The difference between convergence in probability and convergence in distribution. I'm confused with the concepts of convergence in probability and convergence in distribution. After reading some examples in Wiki, can I say convergence in probability means the decrease of variance as n goes to infinity, that is we become more and more confident that one outcome in the sample space will happen? Convergence in distribution just indicates the probability distribution.
 A: One of the key differences is that convergence in probability tells you something about random variables being close in a pointwise sense (with a high probability) whereas convergence in distribution says only something about the closeness of the distributions. 
Let me illustrate this with an example: Take to identically distributed random variables $X$ and $Y$ and define $$X_n := Y \qquad \text{for all $n \geq 1$}.$$ Since all the random variables have the same distribution, we clearly have $X_n \to X$ in distribution. On the other hand, we can, in general not, expect that $X$ is close to $Y$ in a pointwise sense. For instance, if $X \sim N(0,1)$ and we set $Y=X_n:=-X$, then $$\mathbb{P}(|X-X_n|>\delta) = \mathbb{P}(|X|>\delta/2)>0$$ which means that $X_n$ does not convergence in probability to $X$.
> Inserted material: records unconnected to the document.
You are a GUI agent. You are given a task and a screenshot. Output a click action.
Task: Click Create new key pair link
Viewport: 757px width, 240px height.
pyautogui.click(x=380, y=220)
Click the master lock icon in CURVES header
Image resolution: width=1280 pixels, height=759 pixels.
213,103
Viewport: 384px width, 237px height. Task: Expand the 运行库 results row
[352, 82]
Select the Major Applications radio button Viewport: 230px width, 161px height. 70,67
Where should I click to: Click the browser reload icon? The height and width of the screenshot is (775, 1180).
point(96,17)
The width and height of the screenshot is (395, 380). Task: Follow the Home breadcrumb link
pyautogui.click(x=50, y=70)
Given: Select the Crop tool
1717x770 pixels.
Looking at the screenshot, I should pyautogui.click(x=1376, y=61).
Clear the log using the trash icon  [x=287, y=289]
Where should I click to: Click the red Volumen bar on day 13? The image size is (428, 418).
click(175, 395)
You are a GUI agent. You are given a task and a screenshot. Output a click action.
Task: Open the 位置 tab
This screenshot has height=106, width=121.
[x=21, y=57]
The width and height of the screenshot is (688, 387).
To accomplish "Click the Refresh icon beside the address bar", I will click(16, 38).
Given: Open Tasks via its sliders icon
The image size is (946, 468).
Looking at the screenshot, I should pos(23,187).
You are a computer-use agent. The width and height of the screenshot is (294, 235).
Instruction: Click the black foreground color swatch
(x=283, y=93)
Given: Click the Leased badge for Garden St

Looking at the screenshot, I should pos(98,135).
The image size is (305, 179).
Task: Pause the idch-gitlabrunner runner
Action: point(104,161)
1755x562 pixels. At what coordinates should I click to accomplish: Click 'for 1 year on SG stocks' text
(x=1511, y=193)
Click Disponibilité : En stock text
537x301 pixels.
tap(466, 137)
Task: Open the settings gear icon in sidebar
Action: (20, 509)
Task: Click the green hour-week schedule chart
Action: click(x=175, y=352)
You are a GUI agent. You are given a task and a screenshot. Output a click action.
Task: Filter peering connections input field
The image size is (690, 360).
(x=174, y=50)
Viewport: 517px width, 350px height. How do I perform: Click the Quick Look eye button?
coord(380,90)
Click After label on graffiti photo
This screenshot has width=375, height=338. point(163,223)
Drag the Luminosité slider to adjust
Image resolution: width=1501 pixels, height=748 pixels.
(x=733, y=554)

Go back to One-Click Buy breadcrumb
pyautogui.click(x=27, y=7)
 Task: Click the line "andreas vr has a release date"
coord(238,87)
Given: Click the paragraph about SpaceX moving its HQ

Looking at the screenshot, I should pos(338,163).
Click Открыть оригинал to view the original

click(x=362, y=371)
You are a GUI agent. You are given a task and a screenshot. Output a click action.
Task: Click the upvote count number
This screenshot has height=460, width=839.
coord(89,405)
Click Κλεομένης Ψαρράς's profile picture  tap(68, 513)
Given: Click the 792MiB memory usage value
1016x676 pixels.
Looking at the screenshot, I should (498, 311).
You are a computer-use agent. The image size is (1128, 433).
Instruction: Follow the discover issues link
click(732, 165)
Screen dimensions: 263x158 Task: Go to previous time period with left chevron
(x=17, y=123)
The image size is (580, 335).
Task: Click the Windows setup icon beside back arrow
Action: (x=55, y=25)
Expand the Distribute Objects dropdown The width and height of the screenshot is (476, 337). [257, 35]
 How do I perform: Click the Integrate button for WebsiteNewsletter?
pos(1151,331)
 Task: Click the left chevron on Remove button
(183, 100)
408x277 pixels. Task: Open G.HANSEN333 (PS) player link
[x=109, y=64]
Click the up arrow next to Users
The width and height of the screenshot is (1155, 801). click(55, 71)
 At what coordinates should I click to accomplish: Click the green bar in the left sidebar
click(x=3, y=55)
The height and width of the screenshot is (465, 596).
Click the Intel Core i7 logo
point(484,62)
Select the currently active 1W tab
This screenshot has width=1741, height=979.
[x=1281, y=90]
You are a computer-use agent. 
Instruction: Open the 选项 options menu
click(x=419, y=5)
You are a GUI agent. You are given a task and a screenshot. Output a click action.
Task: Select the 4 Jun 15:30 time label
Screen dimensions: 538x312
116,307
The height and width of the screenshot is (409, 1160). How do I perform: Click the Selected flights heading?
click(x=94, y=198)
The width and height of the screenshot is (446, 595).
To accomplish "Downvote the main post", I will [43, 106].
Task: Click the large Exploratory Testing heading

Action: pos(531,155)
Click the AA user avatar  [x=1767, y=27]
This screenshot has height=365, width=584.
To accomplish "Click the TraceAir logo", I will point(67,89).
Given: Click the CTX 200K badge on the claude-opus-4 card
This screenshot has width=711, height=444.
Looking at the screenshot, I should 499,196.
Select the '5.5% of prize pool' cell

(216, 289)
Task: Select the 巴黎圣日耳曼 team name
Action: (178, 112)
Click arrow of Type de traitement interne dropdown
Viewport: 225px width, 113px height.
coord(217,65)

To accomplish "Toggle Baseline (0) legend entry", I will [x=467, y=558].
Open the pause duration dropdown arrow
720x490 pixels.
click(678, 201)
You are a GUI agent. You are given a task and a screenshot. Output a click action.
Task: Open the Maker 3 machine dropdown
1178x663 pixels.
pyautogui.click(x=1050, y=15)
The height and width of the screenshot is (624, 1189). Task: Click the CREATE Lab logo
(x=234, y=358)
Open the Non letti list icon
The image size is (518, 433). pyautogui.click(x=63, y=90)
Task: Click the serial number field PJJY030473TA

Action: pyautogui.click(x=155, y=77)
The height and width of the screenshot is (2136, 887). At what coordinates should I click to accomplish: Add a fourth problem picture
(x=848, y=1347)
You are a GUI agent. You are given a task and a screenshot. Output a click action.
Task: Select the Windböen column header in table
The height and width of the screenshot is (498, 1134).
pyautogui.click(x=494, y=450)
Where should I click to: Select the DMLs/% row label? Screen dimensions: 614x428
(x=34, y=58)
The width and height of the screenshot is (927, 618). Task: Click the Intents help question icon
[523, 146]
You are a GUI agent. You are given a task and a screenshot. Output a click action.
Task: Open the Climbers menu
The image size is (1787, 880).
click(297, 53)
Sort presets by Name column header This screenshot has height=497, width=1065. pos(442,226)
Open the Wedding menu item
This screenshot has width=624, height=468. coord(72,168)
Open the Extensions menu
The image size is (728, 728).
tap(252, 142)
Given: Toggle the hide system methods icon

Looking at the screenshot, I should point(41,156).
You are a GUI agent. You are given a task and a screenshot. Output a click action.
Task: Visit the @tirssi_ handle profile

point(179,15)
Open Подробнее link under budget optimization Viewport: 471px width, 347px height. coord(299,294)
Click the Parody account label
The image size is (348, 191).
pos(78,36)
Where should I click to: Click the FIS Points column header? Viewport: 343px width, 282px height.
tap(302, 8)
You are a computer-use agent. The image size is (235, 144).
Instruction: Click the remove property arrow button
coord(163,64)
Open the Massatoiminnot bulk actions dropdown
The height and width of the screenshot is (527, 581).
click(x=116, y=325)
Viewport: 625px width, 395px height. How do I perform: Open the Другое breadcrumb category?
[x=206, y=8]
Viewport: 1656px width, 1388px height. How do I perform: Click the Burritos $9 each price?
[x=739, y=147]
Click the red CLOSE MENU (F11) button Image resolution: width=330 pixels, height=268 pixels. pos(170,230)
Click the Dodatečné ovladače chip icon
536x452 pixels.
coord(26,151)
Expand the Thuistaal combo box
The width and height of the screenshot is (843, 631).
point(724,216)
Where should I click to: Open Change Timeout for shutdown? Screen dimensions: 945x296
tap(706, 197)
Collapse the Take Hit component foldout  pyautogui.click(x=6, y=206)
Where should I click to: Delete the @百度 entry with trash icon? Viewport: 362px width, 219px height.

Convergence in distribution does not even require that the random variables are all defined on the same probability space, i.e. each random variable $X_n$ may be defined on some probability space $(\Omega_n,\mathcal{A}_n,\mathbb{P}_n)$. In particular, it doesn't even make sense to ask whether the random variables $X_n$ are being close to each other since we can't calculate the probability of the set
$$\{\omega \in ??; |X_n(\omega)-X_m(\omega)| >\delta\}$$
(probability with respect to which measure? $\mathbb{P}_n$ or $\mathbb{P}_m$...? In fact, we can't even write down the set properly since the $\omega$'s are elements in different probability spaces.)